Since finishing his 2016 PhD dissertation on notation for improvisers, Tactile Paths, Christopher has become increasingly interested in what landscape architect Lawrence Halprin and dancer/choreographer Anna Halprin call “resources” – what’s already there in the environment as a creative process takes root. When working with improvisers, resources include not only sounds, instruments, forms, concepts, notations, and so on, but also particular individuals and ensembles with unique soundworlds, compositional sensibilities, and histories. Collaboration changes these resources continually and produces new ones. Composing then becomes a long-term improvisation in which the composer is not only interacting with his/her chosen resources, but actually becomes a resource him/herself in the creative environment.

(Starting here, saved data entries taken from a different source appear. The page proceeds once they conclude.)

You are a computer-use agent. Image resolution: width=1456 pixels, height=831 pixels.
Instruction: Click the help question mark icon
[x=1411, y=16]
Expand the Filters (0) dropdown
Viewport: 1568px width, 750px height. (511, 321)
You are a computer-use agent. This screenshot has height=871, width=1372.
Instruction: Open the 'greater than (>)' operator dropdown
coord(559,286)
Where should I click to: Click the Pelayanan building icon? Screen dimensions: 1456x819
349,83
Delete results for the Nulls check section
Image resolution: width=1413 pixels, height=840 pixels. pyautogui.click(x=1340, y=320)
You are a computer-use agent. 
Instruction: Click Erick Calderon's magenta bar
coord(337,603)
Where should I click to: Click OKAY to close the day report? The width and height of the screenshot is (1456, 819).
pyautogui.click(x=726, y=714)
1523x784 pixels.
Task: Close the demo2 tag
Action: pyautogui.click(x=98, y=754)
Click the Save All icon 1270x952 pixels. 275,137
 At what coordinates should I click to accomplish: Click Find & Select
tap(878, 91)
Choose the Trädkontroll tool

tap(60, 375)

In the first phase of the afternoon, Berlin-based composer, contrabassist, curator, and researcher Christopher A. Williams will offer a brief theoretical background and practical musings on two recent collaborative compositions with and for improvising musicians:
In the second phase, Christopher will offer a workshop around a perpetual work in progress entitled A Musik. Performers put together different families of paper to create mosaic-like scores; these catalyze relations within an ensemble so that it might play its own music (differently).
Participants who play instruments should bring them. Everyone should bring a portable, shareable “resource”, sounding or otherwise: a material, score (fragment), little instrument, concept, text, or anything else with which they can participate.